1954 wählte das Nachrichtenmagazin "Time"
den 77jährigen Konrad Adenauer zum "Mann des Jahres". Trotz dieser
prägenden Vatergestalt gab sich die westdeutsche Bevölkerung
jung, modern, weltoffen, dynamisch und vergeßlich. Die Nation
verschwand im Sauseschritt der Wohlstandsjahre. Durch die Verbrechen
des Dritten Reiches und deren Aufdeckung in den ersten Nachkriegsjahren
waren Begriffe wie Deutschland, Vaterland, Nation und Ehre diskreditiert,
die neuen Leitbilder hießen Bundesrepublik, Westen, Industrienation,
Lebensstandard und Wohlstand. Der wachsende Wohlstand gewährte
Zufriedenheit, die Schutzmächte sicherten militärische Sicherheit.
Man war noch einmal davon gekommen, und die Zukunft sah - jenseits der
Deutschen Frage und der militärischen Bedrohung zwischen Ost und
Wes t- rosig aus: Westdeutschland war strategisch, politisch und wirtschaftlich
für Westeuropa und die USA wichtig geworden und damit Partner.
Mit dem 8. Mai hatte man auf alliierten Befehl die Verantwortung abgeben
müssen und richtete sich nun im nachhinein vortrefflich damit ein.
Im kulturellen Wettstreit der Siegermächte
erfuhren die Westdeutschen und Westberliner die Kultur der westlichen
Zivilisation: abstrakte Malerei aus Frankreich und Amerika, englisches
und französisches Theater, Existenzialismus aus Frankreich, Jazz
und Rock'n Roll aus Amerika, Filme aus Hollywood und Italien, Mode aus
Paris. Die Zauberworte hießen Modernität und Mobilität.

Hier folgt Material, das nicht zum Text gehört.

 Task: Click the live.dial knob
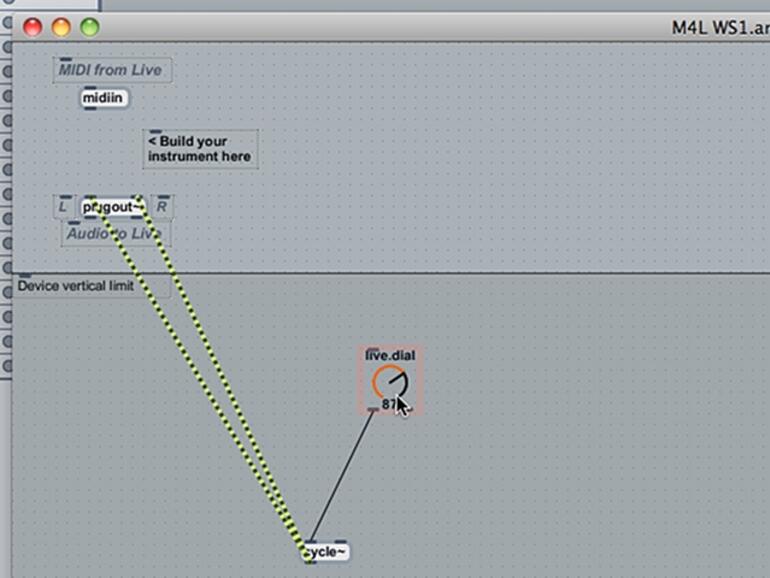tap(390, 381)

Letztere versetzte in einen glückhaften Zustand durch den Besitz
eines eigenen Wagens - zumindest eines Motorrollers. Das erste "Drive-in"-Restaurant
eröffnete im Dezember 1951 in Hamburg. 1953 hatte VW schon über
500000 "Käfer" gebaut, ein Jahr zuvor gab es 170000 Neuzulassungen
von Fahrzeugen - überwiegend Zweiräder. Der amerikanische
Traum von der automobilen Gesellschaft fand seine erste, wenn auch bescheidene
Verwirklichung. Das Vorbild Amerika lockte in vielfältiger Beziehung.

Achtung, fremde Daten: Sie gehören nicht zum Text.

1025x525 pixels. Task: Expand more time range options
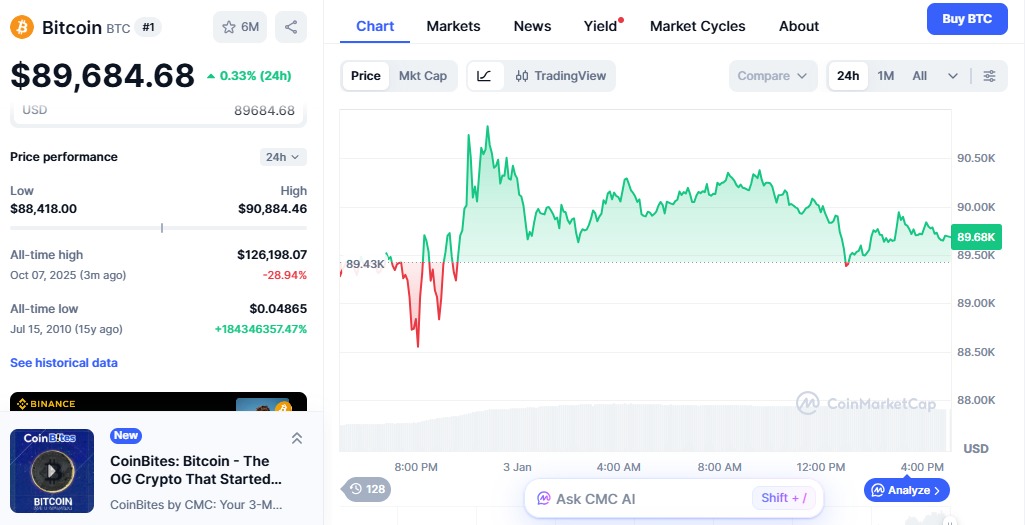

Kein Wunder, daß 1950 noch über 500000 Bundesbürger
den Wunsch äußerten, nach Amerika auszuwandern. Aber die
Einwanderung war kontingentiert. In die Vereinigten Staaten durften
insgesamt nur 26000 einwandern. Als Ersatz kam alles, was Rang und Namen
hatte, nach Old Germany. Die amerikanische Jazz-Elite gab 1953 zwischen
München und Hamburg ein Konzert nach dem anderen und fand ein begeistertes
Publikum. Seit 1958 brach Elvis Presley mit allen Vorstellungen, die
ein deutscher Konzertbesucher bisher über den Vortrag eines Liedes
gehabt hatte.
Wenn schon nicht nach Amerika, so reiste man doch
viel und gern.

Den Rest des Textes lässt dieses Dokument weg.